───── EXTRACT TO READ ─────
The model uses Low as the reference category, so the
coefficient estimates describe how each predictor changes the log-odds
of being in the Middle or High category compared with the Low category.
Positive coefficients increase the odds of being in a higher price
category relative to Low, while negative coefficients decrease those
odds.
The test-set results show that the model performs well overall, especially for distinguishing Low- and High-price homes. The Middle category is more difficult to classify because these homes share characteristics with both cheaper and more expensive homes. This is a common classification challenge when the middle class is created from ordered price ranges.
Because the response variable has three categories, the model
estimates two equations relative to the baseline category,
Low.
───── DATASET EXCERPT ─────
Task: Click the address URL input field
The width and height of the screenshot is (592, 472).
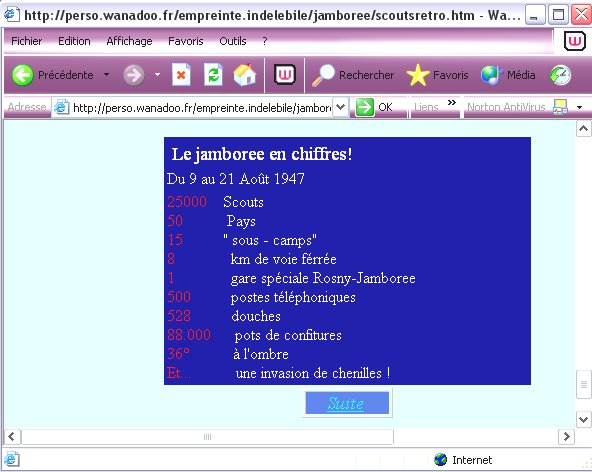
─────
[WHAT IS REQUIRED] Summarize the passage above on the home price-category model in two sentences.

[FULL ANSWER] With Low as the reference category, the model estimates two equations, and its coefficients describe how each predictor changes the log-odds of a home being in the Middle or High category rather than Low: positive coefficients raise those odds, and negative ones lower them. On the test set the model performs well overall, especially in distinguishing Low- from High-price homes, while the Middle category is harder to classify because those homes share characteristics with both cheaper and more expensive ones.